* **FRAGMENTO DEL DOCUMENTO**:
# # # # # # #
De aquellos tiempos viene el colocar entre las “Obras de Misericordia” más clásicas el “dar posada al peregrino”, algo que ha perdurado hasta los catecismos modernos. Porque si aquellas caminatas interminables eran un acto de penitencia para los peregrinos, eran también para todos la ocasión de practicar la caridad más pura y generosa, manifestada con posadas expresas, tiendas económicas y con hospitales para tantos como enfermaban.

 

Las peregrinaciones a Tierra Santa fueron muy fuertes sobre todo en el siglo X y XI, pero desde allí llegaban a Europa noticias de los malos tratos y hasta las torturas que los mahometanos inferían a los peregrinos cristianos. Aparte de los motivos religiosos y políticos que movieron a reyes y Papas a emprender las Cruzadas, una muy principal fue ésta de la protección de los peregrinos y el cuidado que había que tener de los enfermos. Sabemos que las Órdenes Militares nacieron en Jerusalén precisamente de los Caballeros aquellos que se habían consagrado a esta obra tan caritativa en los hospitales instalados en Jerusalén. Las peregrinaciones a la tierra de Jesús fueron constantes durante estos siglos.
# # # # # # #
* **DATOS PROPORCIONADOS**:
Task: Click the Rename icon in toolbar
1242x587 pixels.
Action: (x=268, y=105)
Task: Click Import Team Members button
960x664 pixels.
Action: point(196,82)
# # # # # # #
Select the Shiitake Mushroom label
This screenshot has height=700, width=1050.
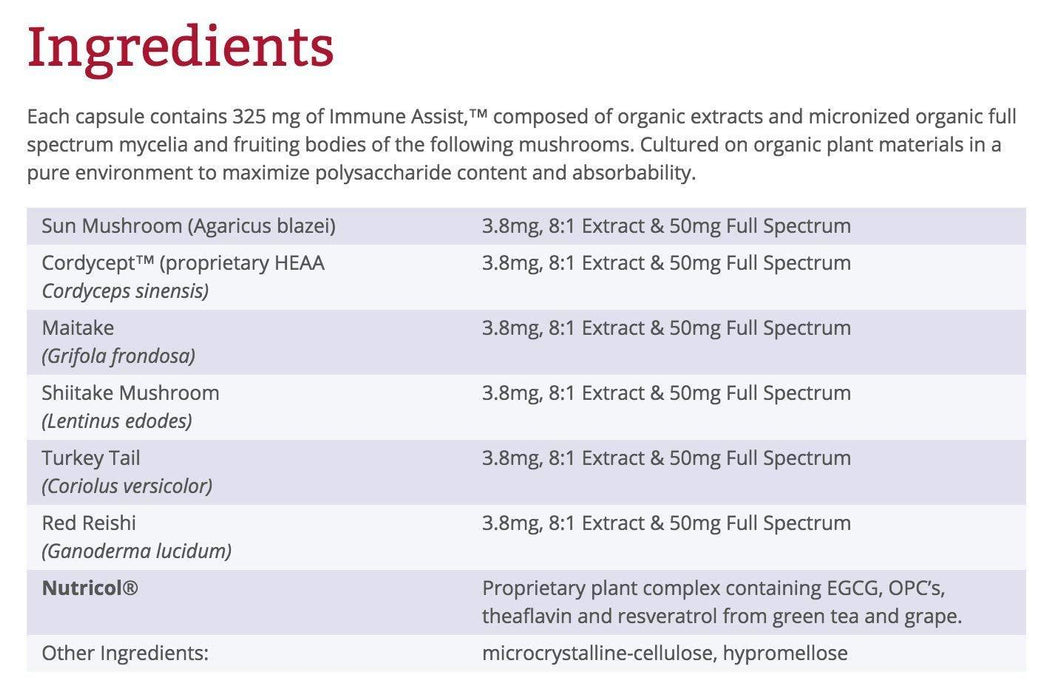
# # # # # # #
* **ENUNCIADO**:
Continúa el texto sobre las peregrinaciones cristianas a partir de su última oración.

* **RESPUESTA**:
 

Lo mismo hay que decir de las continuas peregrinaciones a Roma para visitar las basílicas de San Pedro y San Pablo. Sin que todas fueran multitudinarias como las del primer Año Santo (lección 72), eran siempre muy numerosas y a su atención destinaban los Papas cuantiosas cantidades sacadas del Patrimonio de San Pedro.

 

Pero las clásicas por antonomasia fueron las peregrinaciones a Santiago de Compostela, en el extremo noroeste de España. De todos los rincones de Europa acudían sin cesar a venerar el sepulcro del Apóstol, cuyo cuerpo, trasladado desde Jerusalén, se creía sepultado allí. Aparte de que se guardaba la tradición de que las reliquias habían venido de Tierra Santa, el “milagro” (pura leyenda) de la lluvia de estrellas sobre aquel campo, hizo que el sepulcro se convirtiera en centro de convergencia para todas las naciones europeas. Todas confluían en Francia, y de allí arrancaba el famoso “Camino de Santiago”, iniciado en Roncesvalles al oeste de Pamplona en Navarra, y conservado fielmente hasta hoy. Tan numerosas, tan continuas y tan universales eran aquellas peregrinaciones, que todos los historiadores están acordes en señalarlas como una de las raíces cristianas más fuertes de Europa.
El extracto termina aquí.